= Edna Manning =

First president of Oklahoma School of Science and Mathematics

Edna McDuffie Manning (born 1942) was the first president of the Oklahoma School of Science and Mathematics. She also owns a ranch on which she raises limousin cattle. In 2007 she was inducted into the Oklahoma Educators Hall of Fame.

==Education and career==

In February 1986, Manning became superintendent of the school district in Shawnee, Oklahoma. Facing a $1.2 million deficit, she reorganized the district's elementary schools, converting the small neighborhood schools into grade centers, each housing a single grade. This reorganization aroused strong feelings among some of the parents in the district, and resulted in several threats.

In 1988 Manning was appointed president of the Oklahoma School of Science and Mathematics, opened to students in 1990. Manning aided in the building and development of the institution, supervising the selection of faculty and the development of the curriculum.

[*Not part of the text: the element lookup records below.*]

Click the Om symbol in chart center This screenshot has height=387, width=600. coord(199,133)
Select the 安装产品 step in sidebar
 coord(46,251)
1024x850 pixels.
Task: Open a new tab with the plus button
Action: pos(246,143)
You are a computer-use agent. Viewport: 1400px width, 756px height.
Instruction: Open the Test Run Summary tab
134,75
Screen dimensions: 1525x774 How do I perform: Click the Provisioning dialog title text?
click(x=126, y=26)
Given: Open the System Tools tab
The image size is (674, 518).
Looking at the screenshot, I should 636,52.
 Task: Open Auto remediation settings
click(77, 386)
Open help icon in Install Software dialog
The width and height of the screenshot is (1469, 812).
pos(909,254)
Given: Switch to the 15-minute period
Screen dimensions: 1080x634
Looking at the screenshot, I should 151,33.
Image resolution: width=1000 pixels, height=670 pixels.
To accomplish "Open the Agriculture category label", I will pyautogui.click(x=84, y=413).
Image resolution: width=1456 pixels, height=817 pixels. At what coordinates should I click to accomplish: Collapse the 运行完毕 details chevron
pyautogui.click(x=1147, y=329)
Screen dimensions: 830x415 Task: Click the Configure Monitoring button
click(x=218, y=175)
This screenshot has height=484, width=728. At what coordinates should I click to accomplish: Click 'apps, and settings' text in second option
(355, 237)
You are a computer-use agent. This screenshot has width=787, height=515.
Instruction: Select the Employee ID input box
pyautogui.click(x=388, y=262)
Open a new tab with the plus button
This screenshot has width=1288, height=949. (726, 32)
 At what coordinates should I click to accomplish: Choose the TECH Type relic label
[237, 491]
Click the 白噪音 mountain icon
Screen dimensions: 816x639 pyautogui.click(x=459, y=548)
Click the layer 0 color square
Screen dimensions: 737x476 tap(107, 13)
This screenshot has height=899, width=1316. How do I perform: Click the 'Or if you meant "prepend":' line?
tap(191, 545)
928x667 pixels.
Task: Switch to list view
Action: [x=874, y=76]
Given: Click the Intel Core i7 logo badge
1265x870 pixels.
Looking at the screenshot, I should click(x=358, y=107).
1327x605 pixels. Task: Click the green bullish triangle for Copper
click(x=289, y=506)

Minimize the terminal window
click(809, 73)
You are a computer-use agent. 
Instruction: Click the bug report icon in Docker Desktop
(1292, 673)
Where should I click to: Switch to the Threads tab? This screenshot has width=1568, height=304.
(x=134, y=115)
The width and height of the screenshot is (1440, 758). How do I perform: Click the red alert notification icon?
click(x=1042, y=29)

In 2006, the OSSM board of trustees voted to rename the OSSM classroom building, previously called the Lincoln School, the Manning Academic Center. In September 2007, Manning was inducted into the Oklahoma Educators Hall of Fame.

Manning retired from her position as president of OSSM in June 2012, and was succeeded by Dr. Frank Y.H. Wang. After Wang announced his own retirement, Manning returned to OSSM to serve as interim president for the 2022-2023 school year, until the succession of Tony Cornforth, OSSM's third president, to the role in June 2023.